- **DATA RECORDS**:
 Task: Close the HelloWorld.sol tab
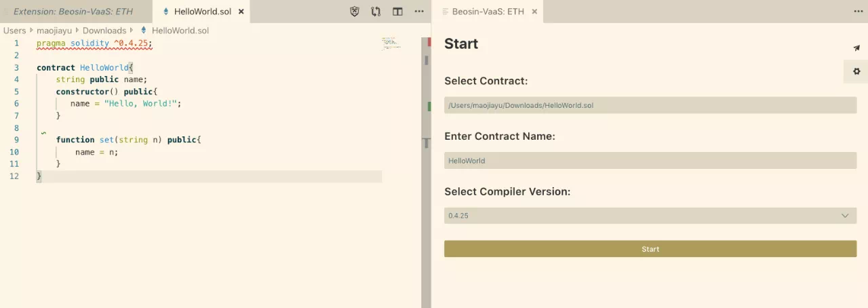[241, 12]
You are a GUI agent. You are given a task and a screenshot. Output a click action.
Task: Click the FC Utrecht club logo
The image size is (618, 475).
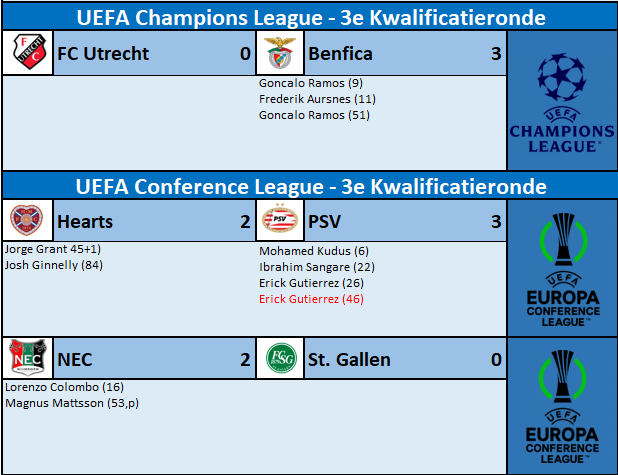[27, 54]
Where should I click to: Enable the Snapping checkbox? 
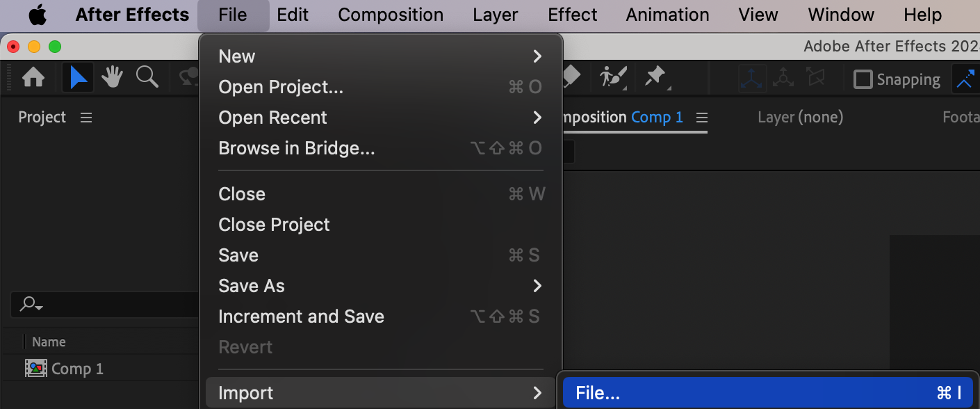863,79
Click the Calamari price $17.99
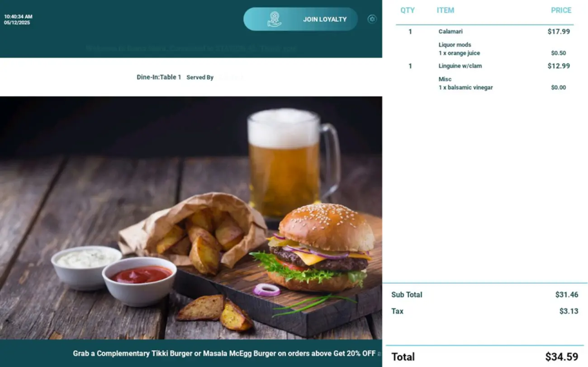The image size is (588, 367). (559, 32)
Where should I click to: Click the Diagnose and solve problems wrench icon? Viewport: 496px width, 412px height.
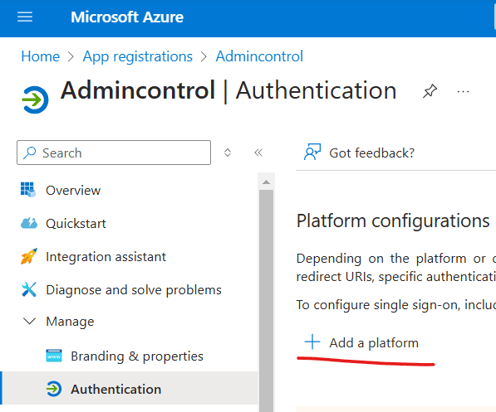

- **ASSIGNMENT**:
The answer must match the entries above line for line, with the pictures dropped.

- **SOLUTION TO THIS TASK**:
 Task: Close the HelloWorld.sol tab
[241, 12]
You are a GUI agent. You are given a task and a screenshot. Output a click action.
Task: Click the FC Utrecht club logo
The image size is (618, 475).
[27, 54]
Where should I click to: Enable the Snapping checkbox? 
863,79
Click the Calamari price $17.99
The image size is (588, 367). (559, 32)
Where should I click to: Click the Diagnose and solve problems wrench icon? Viewport: 496px width, 412px height.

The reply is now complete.